AIM OF THE TASK:
Each line that holds the word "checkbox" counts once; give the total for the records below and nothing else.

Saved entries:
———

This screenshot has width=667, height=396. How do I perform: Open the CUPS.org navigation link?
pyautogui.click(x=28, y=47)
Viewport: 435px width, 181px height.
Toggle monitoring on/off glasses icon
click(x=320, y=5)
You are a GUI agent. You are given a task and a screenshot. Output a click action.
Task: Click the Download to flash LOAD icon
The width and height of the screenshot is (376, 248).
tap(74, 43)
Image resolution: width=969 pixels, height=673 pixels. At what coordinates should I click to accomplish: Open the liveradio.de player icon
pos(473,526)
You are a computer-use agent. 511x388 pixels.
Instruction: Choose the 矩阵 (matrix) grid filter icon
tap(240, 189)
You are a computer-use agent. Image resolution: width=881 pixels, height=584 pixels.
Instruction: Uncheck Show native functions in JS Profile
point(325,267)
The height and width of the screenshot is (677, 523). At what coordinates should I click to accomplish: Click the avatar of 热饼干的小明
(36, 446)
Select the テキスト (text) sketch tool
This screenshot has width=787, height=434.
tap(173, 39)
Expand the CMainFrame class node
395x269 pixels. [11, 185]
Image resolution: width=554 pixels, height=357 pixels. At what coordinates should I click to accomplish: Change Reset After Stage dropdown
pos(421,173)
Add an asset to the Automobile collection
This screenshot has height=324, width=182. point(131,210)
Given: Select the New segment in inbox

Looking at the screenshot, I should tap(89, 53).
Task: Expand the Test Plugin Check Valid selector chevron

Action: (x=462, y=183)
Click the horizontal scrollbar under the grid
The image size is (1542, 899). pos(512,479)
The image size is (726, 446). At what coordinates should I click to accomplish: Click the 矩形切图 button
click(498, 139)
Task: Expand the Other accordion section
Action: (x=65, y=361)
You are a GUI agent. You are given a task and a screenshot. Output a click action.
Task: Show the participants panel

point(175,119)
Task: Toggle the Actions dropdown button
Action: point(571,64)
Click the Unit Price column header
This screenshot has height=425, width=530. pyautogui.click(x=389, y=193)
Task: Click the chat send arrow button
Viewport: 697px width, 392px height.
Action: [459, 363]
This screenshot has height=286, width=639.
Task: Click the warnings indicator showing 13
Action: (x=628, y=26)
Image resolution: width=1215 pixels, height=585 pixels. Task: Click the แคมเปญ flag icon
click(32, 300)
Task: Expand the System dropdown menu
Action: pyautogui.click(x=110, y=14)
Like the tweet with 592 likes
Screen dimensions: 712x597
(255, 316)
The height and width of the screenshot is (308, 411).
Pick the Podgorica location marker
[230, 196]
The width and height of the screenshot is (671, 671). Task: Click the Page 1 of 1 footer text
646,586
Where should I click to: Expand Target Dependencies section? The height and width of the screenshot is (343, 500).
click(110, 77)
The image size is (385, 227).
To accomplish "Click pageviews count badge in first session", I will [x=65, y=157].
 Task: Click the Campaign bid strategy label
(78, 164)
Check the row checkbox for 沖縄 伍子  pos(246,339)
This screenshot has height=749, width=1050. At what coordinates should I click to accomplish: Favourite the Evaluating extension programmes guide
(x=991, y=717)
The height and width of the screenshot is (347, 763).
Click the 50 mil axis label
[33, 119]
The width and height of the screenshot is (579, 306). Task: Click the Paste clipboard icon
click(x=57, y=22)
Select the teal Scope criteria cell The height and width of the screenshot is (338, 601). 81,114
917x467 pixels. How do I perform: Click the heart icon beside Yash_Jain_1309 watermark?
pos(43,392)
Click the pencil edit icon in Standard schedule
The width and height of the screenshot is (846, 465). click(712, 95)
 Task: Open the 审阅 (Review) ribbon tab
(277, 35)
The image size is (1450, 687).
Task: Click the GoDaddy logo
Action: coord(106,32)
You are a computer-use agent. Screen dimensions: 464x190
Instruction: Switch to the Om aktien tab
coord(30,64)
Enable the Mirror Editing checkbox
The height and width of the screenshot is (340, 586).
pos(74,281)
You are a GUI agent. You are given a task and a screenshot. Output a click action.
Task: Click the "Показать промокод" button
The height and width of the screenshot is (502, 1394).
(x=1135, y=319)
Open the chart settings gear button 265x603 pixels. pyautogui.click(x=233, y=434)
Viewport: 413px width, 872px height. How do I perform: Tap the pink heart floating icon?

———

ANSWER TO THE PROBLEM:
2